Na quarta-feira (8), o primeiro-ministro grego indicou que a proposta a ser apresentada aos credores inclui “uma solução para o problema da sustentabilidade da dívida”. A proposta de Atenas “inclui um compromisso para que se inicie uma discussão aberta sobre a solução para o problema da sustentabilidade da dívida pública grega”, escreveu Alexis Tsipras na sua conta na rede social Twitter.

A dívida pública grega representa cerca de 180% do Produto Interno Bruto (PIB), ou seja, quase o dobro da riqueza produzida no país.

Ontem, a diretora-geral do Fundo Monetário Internacional (FMI), Christine Lagarde, considerou necessária uma reestruturação da dívida grega, uma posição que contraria a vontade de diversos Estados-Membros da zona do euro.

Ao receber as propostas de reformas de Atenas, com as quais o governo grego pretende convencer parceiros e credores a concederem um terceiro programa de ajuda, as instituições (Comissão Europeia, Banco Central Europeu e FMI) vão analisá-las e submeterão, em seguida, sua avaliação ao Eurogrupo, que preparará então a cúpula do euro. A reunião está agendada para domingo (12).

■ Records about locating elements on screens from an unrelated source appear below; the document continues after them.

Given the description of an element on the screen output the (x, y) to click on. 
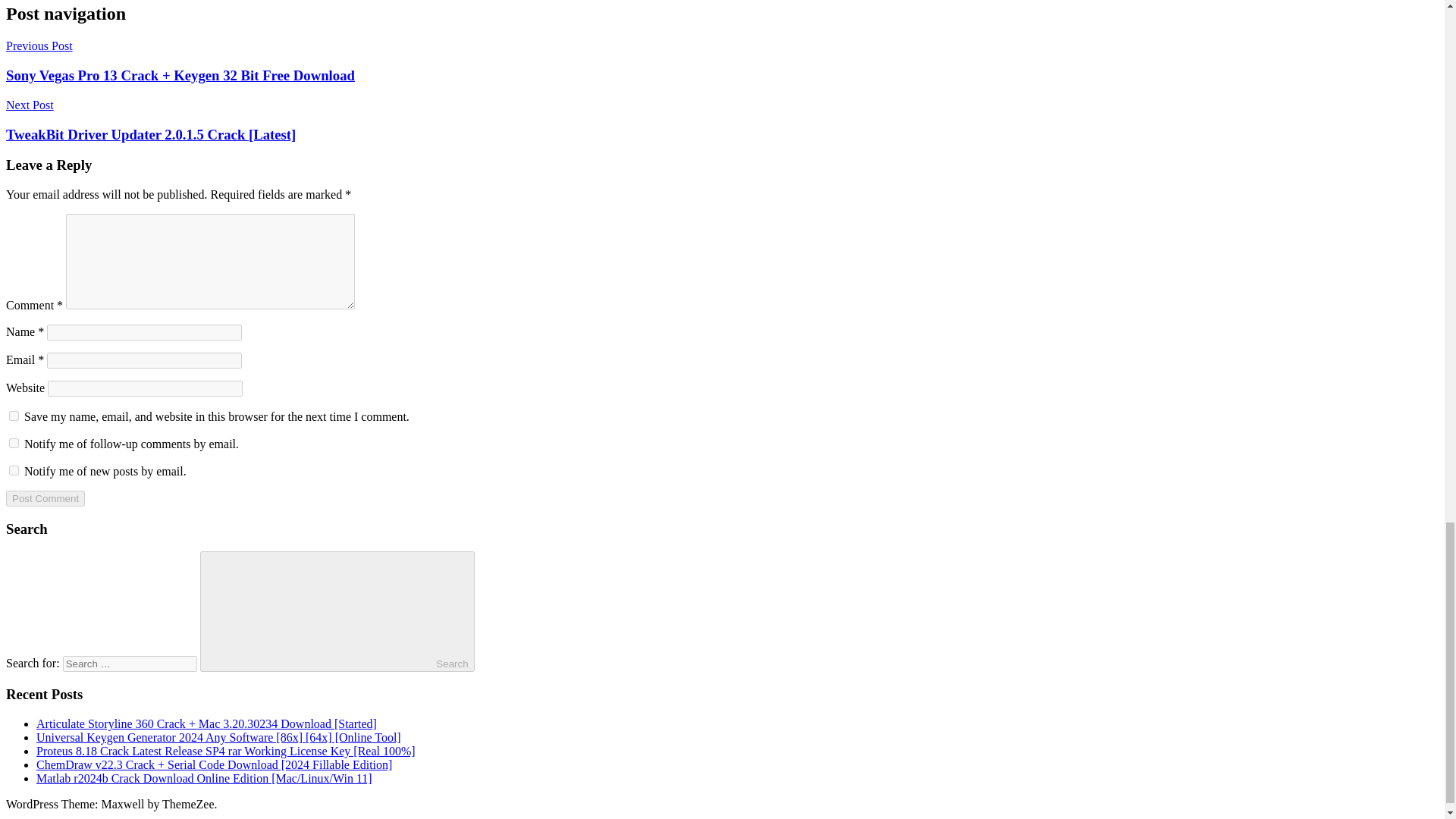
subscribe (13, 470)
subscribe (13, 442)
Search for: (129, 663)
Search (337, 611)
Post Comment (44, 498)
yes (13, 415)
Post Comment (44, 498)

Domingo é apontado pelos dirigentes europeus como o dia de todas as decisões e, caso não haja acordo, a Europa partirá para o chamado Grexit, a saída da Grécia da zona do euro, como já admitiram publicamente vários líderes, mesmo tendo o presidente da Comissão, Jean-Claude Juncker, revelado na última terça-feira (7) que Bruxelas já tem “um plano detalhado” para esse cenário.